Report From Planet Midnight by Nalo Hopkinson

Report From Planet Midnight by Nalo Hopkinson

Author:Nalo Hopkinson [Hopkinson, Nalo]
Language: eng
Format: epub
Tags: Fiction, General, Science Fiction, Social Science, Gender Studies
ISBN: 9781604866827
Google: G8b6OR2AUFUC
Amazon: 1604864974
Publisher: PM Press
Published: 2012-07-01T04:00:00+00:00


“CORRECTING THE BALANCE”

NALO HOPKINSON INTERVIEWED BY TERRY BISSON

Your work is often described, even by yourself, as “subverting the genre.” Isn’t that against the rules? Or at least rude?

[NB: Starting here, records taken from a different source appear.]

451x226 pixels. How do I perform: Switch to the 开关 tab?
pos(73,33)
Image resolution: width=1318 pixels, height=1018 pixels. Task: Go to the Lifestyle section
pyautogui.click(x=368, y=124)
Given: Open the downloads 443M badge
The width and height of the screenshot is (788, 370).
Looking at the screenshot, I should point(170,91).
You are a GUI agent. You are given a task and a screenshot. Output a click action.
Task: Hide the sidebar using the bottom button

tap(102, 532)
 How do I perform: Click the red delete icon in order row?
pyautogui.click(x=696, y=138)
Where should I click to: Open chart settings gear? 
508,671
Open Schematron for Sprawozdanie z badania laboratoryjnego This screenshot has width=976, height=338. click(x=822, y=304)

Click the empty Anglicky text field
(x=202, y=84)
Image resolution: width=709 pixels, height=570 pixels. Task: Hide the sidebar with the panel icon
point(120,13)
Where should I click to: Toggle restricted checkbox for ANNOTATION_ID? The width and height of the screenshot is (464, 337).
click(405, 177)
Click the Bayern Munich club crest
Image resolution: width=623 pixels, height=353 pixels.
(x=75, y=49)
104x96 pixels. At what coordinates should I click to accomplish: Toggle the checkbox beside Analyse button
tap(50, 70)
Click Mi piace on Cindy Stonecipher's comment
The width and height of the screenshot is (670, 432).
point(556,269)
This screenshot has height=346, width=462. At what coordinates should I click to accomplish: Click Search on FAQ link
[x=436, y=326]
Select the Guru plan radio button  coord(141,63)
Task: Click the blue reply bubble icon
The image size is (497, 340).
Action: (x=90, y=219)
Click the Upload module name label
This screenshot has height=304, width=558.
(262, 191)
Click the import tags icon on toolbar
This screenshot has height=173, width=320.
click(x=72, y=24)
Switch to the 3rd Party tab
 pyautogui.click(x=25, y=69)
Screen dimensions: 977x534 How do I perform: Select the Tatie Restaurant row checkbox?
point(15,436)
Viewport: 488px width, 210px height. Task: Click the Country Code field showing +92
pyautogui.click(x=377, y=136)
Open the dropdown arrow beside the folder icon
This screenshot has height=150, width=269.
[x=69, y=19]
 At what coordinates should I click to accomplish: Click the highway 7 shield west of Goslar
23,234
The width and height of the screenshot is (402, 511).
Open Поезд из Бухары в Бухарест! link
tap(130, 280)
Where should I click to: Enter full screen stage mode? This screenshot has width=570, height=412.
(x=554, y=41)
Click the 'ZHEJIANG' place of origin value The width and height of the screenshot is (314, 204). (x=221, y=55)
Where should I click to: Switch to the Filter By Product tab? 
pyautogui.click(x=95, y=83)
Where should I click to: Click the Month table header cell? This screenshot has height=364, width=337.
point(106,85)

Science fiction’s supposed to be polite? Dang, maybe I’ll take up poetry instead. To tell the truth, I kinda rue the day I ever let that quotation out into the world. I used it in a Canadian grant application fifteen years ago. In that context, when not a lot of science fiction and fantasy writers were getting grants from the arts councils because many of the jurors thought science fiction and fantasy were inherently immature, it worked. It allowed me to come out swinging and get the jury’s attention. But as something said to science fiction people, it just sounds presumptuous. I don’t remember how it got out of my confidential grant application and into the larger world. It was probably my own doing, and my own folly. Now the dang thing keeps coming back to haunt me. People quote it all over the place, and I can feel my face heating up with embarrassment. Science fiction and fantasy are already about subverting paradigms. It’s something I love about them.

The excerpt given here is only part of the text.